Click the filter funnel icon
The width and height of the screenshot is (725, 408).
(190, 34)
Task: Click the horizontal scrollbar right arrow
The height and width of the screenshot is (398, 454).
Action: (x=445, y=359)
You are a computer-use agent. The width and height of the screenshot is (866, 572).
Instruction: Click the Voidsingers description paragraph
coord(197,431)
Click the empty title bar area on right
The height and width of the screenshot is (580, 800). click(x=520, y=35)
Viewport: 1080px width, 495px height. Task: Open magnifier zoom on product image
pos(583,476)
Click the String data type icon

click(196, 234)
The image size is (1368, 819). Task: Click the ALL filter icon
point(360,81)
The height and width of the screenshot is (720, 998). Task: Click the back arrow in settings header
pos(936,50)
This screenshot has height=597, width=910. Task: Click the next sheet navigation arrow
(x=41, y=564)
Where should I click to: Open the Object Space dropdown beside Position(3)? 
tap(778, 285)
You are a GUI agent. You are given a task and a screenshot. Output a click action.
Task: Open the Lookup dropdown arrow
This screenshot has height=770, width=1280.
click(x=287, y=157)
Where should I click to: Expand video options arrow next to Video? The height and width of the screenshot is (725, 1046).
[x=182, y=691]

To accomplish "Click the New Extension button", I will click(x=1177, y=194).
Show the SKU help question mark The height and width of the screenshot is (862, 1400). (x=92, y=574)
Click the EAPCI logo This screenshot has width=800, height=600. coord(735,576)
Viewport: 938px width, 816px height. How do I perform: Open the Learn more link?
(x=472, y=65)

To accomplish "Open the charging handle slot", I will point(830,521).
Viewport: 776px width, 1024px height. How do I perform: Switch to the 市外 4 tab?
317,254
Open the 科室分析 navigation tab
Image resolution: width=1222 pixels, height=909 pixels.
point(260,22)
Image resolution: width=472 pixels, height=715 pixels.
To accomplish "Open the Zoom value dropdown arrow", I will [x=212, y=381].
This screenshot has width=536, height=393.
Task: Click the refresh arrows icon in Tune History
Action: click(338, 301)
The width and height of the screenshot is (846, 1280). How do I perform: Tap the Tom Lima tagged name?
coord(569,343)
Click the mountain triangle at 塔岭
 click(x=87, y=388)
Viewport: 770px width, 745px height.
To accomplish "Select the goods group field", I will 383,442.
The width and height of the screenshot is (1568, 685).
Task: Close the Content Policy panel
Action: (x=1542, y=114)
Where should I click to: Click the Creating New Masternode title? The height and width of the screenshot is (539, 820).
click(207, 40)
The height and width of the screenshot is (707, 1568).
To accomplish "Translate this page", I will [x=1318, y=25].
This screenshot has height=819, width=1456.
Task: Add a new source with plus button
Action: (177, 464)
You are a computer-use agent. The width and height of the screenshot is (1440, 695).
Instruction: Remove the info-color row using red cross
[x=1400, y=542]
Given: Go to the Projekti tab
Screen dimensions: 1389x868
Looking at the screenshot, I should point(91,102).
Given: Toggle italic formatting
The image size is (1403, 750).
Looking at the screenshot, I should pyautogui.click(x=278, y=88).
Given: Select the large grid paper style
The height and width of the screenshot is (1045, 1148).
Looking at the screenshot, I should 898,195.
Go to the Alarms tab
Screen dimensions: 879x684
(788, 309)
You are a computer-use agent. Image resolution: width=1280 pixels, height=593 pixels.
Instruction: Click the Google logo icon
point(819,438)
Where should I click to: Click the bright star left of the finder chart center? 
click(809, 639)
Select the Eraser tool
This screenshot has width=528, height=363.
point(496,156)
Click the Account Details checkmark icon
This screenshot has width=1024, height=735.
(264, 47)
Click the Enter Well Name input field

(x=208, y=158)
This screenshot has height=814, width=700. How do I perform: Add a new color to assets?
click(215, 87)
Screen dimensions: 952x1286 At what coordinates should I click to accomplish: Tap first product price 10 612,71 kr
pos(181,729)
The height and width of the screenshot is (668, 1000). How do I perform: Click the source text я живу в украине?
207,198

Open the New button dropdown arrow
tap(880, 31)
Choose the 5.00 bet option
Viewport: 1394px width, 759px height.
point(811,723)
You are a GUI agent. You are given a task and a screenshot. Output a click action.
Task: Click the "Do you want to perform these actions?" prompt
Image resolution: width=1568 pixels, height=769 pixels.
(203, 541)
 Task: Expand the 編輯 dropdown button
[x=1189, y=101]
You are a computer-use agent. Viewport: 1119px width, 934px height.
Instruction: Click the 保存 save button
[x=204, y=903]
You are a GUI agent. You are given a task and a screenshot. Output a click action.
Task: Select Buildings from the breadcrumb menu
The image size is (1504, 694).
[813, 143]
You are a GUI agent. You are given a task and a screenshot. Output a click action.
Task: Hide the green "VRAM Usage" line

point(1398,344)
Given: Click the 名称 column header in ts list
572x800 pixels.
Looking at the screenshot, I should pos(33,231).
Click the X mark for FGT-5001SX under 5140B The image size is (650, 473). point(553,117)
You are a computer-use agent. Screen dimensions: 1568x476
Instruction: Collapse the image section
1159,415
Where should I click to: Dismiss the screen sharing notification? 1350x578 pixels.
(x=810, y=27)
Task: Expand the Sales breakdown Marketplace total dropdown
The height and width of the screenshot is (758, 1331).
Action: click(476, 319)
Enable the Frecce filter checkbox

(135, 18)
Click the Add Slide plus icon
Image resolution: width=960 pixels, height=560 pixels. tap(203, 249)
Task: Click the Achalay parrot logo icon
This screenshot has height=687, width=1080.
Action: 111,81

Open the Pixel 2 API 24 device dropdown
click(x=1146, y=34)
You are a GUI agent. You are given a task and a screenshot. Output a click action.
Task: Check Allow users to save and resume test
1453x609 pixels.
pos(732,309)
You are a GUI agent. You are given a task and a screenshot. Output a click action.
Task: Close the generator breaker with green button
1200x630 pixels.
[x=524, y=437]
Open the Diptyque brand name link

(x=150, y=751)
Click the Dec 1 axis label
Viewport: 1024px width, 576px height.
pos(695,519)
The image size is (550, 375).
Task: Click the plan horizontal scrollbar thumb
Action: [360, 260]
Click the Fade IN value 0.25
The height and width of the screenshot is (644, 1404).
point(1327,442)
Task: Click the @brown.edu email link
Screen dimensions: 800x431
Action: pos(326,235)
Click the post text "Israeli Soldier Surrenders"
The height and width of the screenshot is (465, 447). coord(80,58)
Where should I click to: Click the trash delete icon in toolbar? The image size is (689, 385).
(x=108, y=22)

(Activity):
State how many lines of the records above contain "computer", with no words besides the number.

(Response):
5